### What to work on
The expected output is every entry below, exact in every character.

Saved data entries
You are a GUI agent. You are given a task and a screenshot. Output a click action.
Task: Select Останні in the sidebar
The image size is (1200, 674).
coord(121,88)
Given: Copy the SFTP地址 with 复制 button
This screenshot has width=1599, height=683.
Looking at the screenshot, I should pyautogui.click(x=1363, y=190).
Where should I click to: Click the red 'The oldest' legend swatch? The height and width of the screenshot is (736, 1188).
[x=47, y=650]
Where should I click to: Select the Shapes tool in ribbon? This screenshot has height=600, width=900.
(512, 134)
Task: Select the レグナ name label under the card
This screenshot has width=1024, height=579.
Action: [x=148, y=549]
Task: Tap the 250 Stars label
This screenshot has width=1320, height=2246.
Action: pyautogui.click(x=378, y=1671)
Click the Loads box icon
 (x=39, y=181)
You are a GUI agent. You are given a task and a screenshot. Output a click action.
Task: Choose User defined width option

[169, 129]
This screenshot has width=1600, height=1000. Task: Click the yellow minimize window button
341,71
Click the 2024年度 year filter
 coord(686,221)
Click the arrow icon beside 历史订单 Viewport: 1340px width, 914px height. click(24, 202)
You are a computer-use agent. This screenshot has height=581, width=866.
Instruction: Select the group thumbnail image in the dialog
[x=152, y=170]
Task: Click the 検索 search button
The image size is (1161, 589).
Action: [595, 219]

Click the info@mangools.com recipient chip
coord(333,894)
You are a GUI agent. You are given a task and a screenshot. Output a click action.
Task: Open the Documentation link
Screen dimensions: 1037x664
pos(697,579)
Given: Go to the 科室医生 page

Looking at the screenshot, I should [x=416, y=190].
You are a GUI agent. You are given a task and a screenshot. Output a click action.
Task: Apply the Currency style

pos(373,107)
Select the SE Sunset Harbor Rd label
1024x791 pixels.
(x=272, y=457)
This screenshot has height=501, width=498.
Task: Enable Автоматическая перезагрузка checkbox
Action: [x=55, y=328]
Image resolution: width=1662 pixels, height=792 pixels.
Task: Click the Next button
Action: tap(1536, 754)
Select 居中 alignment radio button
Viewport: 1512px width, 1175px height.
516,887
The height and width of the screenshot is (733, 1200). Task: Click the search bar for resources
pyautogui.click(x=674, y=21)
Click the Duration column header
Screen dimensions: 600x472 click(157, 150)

### Output
You are a GUI agent. You are given a task and a screenshot. Output a click action.
Task: Select Останні in the sidebar
The image size is (1200, 674).
coord(121,88)
Given: Copy the SFTP地址 with 复制 button
This screenshot has width=1599, height=683.
Looking at the screenshot, I should pyautogui.click(x=1363, y=190).
Where should I click to: Click the red 'The oldest' legend swatch? The height and width of the screenshot is (736, 1188).
[x=47, y=650]
Where should I click to: Select the Shapes tool in ribbon? This screenshot has height=600, width=900.
(512, 134)
Task: Select the レグナ name label under the card
This screenshot has width=1024, height=579.
Action: [x=148, y=549]
Task: Tap the 250 Stars label
This screenshot has width=1320, height=2246.
Action: pyautogui.click(x=378, y=1671)
Click the Loads box icon
 (x=39, y=181)
You are a GUI agent. You are given a task and a screenshot. Output a click action.
Task: Choose User defined width option

[169, 129]
This screenshot has width=1600, height=1000. Task: Click the yellow minimize window button
341,71
Click the 2024年度 year filter
 coord(686,221)
Click the arrow icon beside 历史订单 Viewport: 1340px width, 914px height. click(24, 202)
You are a computer-use agent. This screenshot has height=581, width=866.
Instruction: Select the group thumbnail image in the dialog
[x=152, y=170]
Task: Click the 検索 search button
The image size is (1161, 589).
Action: [595, 219]

Click the info@mangools.com recipient chip
coord(333,894)
You are a GUI agent. You are given a task and a screenshot. Output a click action.
Task: Open the Documentation link
Screen dimensions: 1037x664
pos(697,579)
Given: Go to the 科室医生 page

Looking at the screenshot, I should [x=416, y=190].
You are a GUI agent. You are given a task and a screenshot. Output a click action.
Task: Apply the Currency style

pos(373,107)
Select the SE Sunset Harbor Rd label
1024x791 pixels.
(x=272, y=457)
This screenshot has height=501, width=498.
Task: Enable Автоматическая перезагрузка checkbox
Action: [x=55, y=328]
Image resolution: width=1662 pixels, height=792 pixels.
Task: Click the Next button
Action: tap(1536, 754)
Select 居中 alignment radio button
Viewport: 1512px width, 1175px height.
516,887
The height and width of the screenshot is (733, 1200). Task: Click the search bar for resources
pyautogui.click(x=674, y=21)
Click the Duration column header
Screen dimensions: 600x472 click(157, 150)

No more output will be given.